L’Encyclopédie de l’Univers Viking

FRÓ

FRÓ

Terme vieux-norrois désignant le soulagement, le réconfort ou l’apaisement, notamment après une souffrance ; il peut aussi qualifier le réconfort intérieur.

LangueVieux norrois / vieil islandais
PériodeÂge Viking — Moyen Âge nordique
ZoneScandinavie / monde nordique
Niveau documentaire Bien attesté

L’entrée repose sur des attestations historiques, lexicales ou documentaires solides, à replacer dans leur contexte.

Comprendre le terme

Fró est attesté dans des textes vieux-norrois avec le sens de « soulagement » ou de « réconfort ». Il apparaît également dans des composés relatifs à l’esprit ou à l’état intérieur, ainsi que dans l’expression allitérante friðr ok fró, « paix et soulagement ».

Contexte historique

Le mot appartient au vocabulaire affectif et moral du vieux norrois, attesté dans la littérature nordique médiévale. Les textes conservés ne permettent pas d’en faire le nom propre d’une divinité ou d’une figure autonome.

Usage et fonction

Fró exprime l’apaisement procuré par la fin d’une douleur, d’une inquiétude ou d’une détresse. Dans hug-fró et geð-fró, il renvoie plus particulièrement au réconfort de l’esprit ou de l’âme.

Ce que l’on sait

Le terme peut se traduire selon le contexte par « soulagement », « répit », « réconfort » ou « apaisement ». Il est employé dans des expressions et des composés décrivant le bien-être intérieur. L’association friðr ok fró unit les notions de paix et de soulagement.

Ce qui est débattu

La nuance exacte entre « soulagement », « réconfort » et « consolation » dépend du contexte textuel. Les attestations ne permettent pas d’établir une fonction religieuse spécifique ni une personnification de Fró.

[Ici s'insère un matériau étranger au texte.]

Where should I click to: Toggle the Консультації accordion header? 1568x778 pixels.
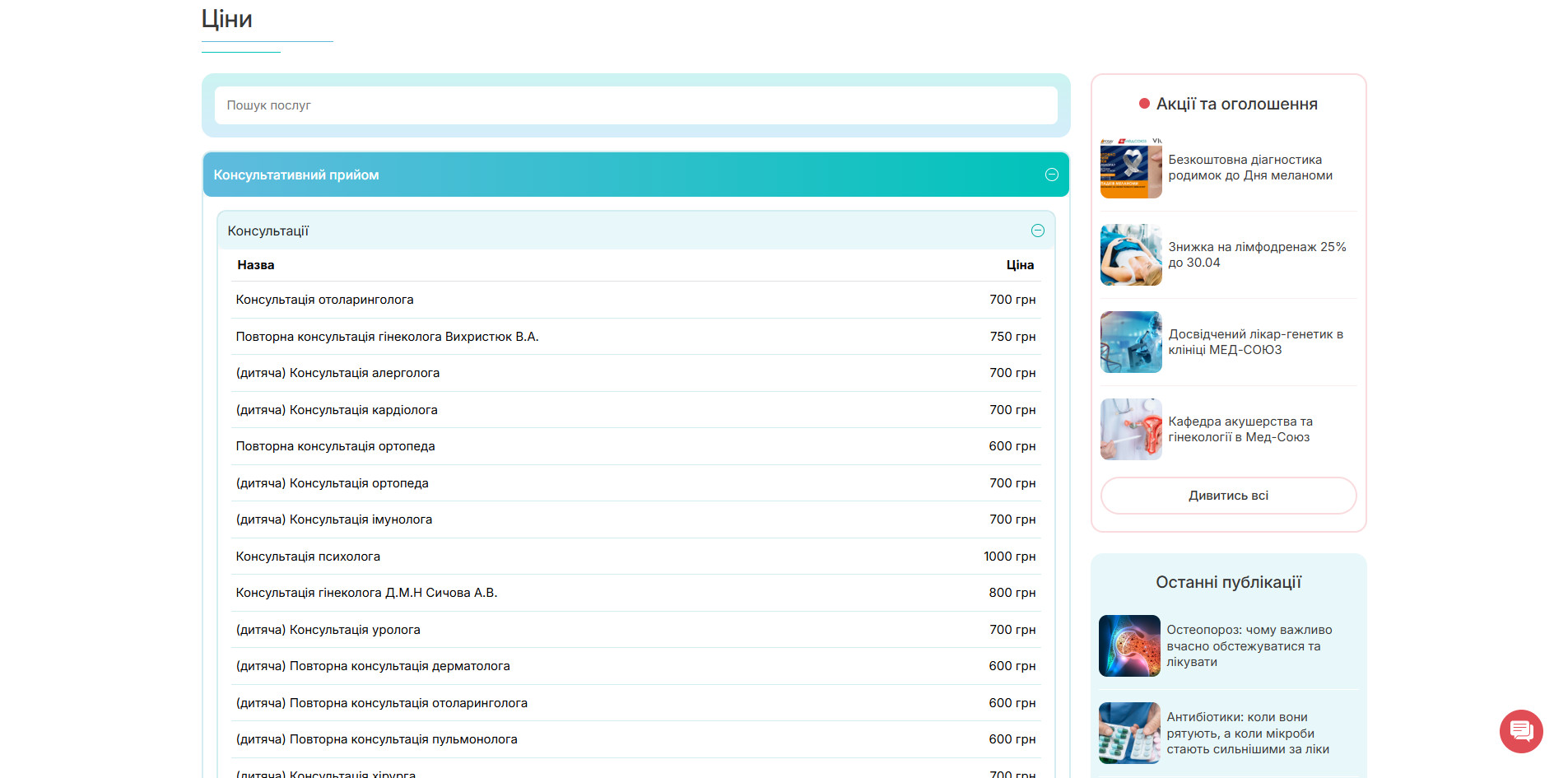pos(635,231)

Idées reçues et confusions fréquentes

Fró ne doit pas être automatiquement compris comme le nom d’une entité divine ou mythologique. Aucun rapprochement archéologique précis ne peut lui être attribué.

À retenir

Fró est avant tout un terme vieux-norrois désignant l’apaisement et le réconfort. Ses emplois les mieux établis relèvent du vocabulaire des émotions et de la condition intérieure, non d’un culte ou d’une figure mythique identifiée.